Set exercise: Copy the stretch of the listing from its start through the line containing "pos(170,382)", switching "Resources" to "Downloads" and leaving everything else unchanged.

Supplied entries:

═══

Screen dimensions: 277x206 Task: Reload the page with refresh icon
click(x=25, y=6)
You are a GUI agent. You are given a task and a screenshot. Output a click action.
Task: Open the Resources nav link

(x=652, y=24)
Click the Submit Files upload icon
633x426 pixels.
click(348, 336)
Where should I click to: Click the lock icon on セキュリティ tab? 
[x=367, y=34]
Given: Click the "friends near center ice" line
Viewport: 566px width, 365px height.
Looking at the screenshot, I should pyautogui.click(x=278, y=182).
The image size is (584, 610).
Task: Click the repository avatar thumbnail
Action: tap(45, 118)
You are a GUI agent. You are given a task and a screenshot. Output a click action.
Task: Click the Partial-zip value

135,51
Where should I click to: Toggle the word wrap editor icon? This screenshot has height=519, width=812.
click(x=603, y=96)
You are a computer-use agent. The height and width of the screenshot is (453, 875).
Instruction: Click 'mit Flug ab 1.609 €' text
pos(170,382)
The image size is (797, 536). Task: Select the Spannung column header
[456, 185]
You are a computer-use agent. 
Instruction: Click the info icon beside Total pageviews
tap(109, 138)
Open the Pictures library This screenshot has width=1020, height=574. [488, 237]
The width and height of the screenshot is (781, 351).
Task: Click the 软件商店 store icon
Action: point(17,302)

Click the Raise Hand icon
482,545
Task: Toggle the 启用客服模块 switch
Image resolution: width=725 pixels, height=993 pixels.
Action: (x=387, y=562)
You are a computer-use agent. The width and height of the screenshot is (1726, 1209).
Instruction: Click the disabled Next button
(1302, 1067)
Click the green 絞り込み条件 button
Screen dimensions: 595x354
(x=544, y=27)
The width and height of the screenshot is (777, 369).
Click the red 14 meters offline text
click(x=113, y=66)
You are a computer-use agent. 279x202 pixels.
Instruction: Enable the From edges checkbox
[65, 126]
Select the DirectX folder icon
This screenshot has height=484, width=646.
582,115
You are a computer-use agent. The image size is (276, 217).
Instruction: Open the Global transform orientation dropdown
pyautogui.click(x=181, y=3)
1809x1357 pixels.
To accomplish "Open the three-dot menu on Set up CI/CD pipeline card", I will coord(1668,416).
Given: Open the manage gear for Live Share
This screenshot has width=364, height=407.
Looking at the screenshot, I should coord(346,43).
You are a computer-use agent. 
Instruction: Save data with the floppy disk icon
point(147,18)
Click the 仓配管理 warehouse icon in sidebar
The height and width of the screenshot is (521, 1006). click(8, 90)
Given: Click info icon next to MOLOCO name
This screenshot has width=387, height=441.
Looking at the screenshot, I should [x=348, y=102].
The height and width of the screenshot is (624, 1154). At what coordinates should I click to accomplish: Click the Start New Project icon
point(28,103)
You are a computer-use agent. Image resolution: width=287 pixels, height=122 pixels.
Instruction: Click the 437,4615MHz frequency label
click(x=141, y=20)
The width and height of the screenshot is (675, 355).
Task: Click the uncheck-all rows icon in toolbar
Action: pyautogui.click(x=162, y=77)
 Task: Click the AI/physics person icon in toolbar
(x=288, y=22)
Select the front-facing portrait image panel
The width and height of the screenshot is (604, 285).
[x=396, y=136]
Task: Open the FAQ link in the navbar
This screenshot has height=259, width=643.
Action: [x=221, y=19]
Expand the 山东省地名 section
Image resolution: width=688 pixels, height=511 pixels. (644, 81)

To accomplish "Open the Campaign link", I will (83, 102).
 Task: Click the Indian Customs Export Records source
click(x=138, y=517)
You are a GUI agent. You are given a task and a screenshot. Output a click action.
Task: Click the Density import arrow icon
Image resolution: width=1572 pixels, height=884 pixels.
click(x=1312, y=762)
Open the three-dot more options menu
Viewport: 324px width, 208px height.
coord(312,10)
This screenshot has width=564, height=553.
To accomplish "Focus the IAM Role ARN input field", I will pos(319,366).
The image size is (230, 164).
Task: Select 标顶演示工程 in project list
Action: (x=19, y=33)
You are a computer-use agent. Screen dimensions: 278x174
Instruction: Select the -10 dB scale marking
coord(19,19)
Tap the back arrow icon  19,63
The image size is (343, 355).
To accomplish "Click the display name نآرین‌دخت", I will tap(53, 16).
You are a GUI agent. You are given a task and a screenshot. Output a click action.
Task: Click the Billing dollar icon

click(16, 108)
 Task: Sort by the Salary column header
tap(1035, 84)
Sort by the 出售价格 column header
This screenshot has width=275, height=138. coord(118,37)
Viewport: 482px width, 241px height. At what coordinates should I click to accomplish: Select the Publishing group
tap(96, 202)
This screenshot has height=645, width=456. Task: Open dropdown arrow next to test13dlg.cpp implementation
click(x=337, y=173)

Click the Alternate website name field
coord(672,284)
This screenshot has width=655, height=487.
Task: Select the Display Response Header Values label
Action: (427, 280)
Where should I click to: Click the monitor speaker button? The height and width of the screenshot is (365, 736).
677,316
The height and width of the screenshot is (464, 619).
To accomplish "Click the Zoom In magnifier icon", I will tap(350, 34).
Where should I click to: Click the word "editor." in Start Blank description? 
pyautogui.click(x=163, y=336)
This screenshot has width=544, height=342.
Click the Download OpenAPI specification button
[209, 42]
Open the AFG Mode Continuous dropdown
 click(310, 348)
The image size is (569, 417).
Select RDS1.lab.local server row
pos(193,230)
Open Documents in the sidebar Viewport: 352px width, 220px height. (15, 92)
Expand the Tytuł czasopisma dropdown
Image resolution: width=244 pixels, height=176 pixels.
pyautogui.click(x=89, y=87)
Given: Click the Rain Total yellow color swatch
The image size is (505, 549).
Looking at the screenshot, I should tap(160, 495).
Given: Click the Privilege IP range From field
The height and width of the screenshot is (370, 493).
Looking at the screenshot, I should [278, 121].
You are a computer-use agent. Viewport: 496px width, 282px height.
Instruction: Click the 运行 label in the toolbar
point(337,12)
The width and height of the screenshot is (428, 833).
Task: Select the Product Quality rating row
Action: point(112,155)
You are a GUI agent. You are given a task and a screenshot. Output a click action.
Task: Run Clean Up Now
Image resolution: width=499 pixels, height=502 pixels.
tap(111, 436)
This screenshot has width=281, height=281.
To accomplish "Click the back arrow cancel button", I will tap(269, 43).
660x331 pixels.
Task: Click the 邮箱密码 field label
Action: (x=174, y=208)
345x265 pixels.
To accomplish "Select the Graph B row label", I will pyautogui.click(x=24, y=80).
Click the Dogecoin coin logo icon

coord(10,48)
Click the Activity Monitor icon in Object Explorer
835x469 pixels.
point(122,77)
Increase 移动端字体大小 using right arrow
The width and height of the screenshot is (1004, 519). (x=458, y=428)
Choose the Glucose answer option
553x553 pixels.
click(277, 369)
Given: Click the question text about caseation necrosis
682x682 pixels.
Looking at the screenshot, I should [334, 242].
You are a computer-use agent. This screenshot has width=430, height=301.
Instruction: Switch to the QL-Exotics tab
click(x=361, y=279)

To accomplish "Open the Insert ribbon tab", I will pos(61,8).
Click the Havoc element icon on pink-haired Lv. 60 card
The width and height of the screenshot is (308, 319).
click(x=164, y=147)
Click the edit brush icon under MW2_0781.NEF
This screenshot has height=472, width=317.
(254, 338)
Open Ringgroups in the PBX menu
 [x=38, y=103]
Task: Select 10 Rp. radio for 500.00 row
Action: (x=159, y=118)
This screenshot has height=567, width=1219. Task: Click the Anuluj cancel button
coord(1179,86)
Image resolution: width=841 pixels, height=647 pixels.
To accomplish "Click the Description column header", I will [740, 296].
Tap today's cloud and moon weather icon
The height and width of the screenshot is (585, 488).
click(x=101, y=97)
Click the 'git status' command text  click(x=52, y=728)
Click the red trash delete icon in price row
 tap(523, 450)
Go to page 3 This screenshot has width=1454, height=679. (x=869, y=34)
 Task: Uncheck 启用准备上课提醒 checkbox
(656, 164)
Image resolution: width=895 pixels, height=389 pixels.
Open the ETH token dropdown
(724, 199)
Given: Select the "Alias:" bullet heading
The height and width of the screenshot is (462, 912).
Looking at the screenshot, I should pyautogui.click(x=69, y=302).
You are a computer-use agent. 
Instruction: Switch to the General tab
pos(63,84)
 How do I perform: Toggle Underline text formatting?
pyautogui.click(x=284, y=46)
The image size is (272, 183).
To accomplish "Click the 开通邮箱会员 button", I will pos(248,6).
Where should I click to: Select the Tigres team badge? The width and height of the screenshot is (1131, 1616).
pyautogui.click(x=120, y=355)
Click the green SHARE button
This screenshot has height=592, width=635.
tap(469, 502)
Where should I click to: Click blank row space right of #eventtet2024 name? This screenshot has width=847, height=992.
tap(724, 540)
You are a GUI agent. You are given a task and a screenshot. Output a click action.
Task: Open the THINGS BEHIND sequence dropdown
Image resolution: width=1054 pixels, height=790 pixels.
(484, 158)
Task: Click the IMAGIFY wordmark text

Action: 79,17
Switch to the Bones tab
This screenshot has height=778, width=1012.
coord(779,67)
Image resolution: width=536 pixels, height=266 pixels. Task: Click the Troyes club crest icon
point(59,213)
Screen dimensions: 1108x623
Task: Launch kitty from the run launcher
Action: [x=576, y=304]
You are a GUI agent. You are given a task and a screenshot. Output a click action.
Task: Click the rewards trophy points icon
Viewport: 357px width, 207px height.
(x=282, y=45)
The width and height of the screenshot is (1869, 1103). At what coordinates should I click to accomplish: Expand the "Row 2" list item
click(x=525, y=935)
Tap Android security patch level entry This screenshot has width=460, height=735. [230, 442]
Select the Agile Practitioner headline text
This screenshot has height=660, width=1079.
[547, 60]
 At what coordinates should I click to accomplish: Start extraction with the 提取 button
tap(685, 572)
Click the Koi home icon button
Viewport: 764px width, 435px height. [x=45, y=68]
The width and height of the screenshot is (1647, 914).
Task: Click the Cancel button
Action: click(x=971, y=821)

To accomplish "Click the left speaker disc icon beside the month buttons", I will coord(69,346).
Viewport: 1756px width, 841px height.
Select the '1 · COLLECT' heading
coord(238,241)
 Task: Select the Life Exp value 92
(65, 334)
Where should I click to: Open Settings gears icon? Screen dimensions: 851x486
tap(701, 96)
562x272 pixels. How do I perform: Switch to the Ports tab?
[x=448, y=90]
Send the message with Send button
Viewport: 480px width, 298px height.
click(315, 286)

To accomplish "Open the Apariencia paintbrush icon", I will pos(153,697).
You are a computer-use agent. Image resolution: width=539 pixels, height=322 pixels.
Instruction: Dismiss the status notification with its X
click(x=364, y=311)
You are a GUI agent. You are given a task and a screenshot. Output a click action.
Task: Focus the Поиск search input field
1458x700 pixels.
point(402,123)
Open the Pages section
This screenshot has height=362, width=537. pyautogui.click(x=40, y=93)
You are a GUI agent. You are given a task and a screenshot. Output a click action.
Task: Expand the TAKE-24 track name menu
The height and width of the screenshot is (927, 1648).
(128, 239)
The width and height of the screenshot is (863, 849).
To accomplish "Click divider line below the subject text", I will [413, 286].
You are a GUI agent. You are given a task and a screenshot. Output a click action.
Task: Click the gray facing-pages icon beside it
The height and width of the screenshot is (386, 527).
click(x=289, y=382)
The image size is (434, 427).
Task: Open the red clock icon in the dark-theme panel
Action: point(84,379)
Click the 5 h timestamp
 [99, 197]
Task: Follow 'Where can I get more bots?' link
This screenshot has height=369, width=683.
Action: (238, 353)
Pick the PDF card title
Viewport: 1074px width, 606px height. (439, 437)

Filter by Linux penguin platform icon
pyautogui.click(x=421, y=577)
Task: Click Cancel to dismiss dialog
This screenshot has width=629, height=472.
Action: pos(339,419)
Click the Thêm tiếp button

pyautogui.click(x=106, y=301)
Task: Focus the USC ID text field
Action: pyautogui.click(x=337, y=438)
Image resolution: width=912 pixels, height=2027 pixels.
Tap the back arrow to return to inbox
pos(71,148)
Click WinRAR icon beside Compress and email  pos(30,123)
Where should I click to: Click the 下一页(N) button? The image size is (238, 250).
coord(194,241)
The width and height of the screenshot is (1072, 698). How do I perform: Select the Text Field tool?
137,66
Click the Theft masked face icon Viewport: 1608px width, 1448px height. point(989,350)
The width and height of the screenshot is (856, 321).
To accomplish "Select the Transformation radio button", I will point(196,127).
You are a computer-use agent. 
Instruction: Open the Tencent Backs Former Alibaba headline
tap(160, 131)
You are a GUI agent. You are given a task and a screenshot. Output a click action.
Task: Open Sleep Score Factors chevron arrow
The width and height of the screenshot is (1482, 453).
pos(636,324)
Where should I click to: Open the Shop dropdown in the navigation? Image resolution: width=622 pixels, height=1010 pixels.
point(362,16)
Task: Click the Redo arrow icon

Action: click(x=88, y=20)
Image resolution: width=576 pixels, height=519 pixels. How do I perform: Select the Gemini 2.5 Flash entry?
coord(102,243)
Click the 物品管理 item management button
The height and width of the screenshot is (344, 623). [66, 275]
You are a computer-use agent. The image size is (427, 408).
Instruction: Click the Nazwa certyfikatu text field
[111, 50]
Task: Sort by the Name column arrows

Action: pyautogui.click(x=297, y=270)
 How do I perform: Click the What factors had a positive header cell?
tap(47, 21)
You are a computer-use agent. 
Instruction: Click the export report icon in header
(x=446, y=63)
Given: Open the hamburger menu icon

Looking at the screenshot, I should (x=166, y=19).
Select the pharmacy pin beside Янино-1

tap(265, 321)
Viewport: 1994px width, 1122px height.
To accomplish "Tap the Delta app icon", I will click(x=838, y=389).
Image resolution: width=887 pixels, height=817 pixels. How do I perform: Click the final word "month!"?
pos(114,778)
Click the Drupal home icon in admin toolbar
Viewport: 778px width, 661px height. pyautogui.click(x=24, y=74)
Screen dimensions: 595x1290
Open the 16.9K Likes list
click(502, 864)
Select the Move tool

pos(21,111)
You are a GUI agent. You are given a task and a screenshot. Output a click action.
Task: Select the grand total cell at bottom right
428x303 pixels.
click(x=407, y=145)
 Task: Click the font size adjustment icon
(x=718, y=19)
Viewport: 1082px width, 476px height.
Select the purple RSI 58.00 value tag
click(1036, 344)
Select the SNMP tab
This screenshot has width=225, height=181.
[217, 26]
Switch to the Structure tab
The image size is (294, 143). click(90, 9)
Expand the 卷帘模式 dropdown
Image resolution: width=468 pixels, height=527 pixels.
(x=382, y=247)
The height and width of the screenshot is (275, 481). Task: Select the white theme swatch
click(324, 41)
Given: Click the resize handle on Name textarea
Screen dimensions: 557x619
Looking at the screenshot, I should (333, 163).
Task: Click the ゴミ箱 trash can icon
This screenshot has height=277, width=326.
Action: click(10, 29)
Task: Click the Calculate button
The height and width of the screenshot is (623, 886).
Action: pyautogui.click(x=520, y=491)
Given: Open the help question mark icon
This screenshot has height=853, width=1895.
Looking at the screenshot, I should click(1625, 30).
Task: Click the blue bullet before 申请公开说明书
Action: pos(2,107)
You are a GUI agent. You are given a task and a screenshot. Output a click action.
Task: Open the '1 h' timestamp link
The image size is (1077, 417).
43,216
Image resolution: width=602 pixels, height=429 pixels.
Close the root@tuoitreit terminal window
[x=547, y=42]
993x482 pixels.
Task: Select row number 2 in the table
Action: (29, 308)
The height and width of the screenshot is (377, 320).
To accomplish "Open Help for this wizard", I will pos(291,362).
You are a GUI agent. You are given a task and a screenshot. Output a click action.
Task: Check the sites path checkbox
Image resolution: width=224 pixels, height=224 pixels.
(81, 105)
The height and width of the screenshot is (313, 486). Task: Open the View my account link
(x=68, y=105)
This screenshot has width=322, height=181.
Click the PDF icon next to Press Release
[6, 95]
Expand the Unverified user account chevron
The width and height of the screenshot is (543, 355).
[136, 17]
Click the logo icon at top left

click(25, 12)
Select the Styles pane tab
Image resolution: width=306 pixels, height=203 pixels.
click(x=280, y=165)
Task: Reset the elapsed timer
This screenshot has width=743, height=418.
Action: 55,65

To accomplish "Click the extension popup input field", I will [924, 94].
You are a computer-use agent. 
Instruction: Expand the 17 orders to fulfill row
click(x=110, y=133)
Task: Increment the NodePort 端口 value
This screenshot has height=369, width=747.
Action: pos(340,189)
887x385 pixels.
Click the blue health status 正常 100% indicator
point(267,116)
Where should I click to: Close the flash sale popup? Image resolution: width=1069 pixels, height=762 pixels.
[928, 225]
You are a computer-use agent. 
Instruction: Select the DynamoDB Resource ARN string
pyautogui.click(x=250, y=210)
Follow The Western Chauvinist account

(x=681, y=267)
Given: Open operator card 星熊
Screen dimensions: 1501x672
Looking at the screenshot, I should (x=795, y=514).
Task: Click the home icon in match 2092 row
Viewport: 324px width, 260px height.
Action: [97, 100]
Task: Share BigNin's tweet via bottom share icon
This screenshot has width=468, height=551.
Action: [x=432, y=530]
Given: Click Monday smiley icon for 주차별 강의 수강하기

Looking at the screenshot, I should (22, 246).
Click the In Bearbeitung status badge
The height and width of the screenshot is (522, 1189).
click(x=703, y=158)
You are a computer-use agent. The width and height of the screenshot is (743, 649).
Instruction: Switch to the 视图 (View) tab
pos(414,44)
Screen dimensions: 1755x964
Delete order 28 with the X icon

═══

Final answer:
Screen dimensions: 277x206 Task: Reload the page with refresh icon
click(x=25, y=6)
You are a GUI agent. You are given a task and a screenshot. Output a click action.
Task: Open the Downloads nav link

(x=652, y=24)
Click the Submit Files upload icon
633x426 pixels.
click(348, 336)
Where should I click to: Click the lock icon on セキュリティ tab? 
[x=367, y=34]
Given: Click the "friends near center ice" line
Viewport: 566px width, 365px height.
Looking at the screenshot, I should pyautogui.click(x=278, y=182).
The image size is (584, 610).
Task: Click the repository avatar thumbnail
Action: tap(45, 118)
You are a GUI agent. You are given a task and a screenshot. Output a click action.
Task: Click the Partial-zip value

135,51
Where should I click to: Toggle the word wrap editor icon? This screenshot has height=519, width=812.
click(x=603, y=96)
You are a computer-use agent. The height and width of the screenshot is (453, 875).
Instruction: Click 'mit Flug ab 1.609 €' text
pos(170,382)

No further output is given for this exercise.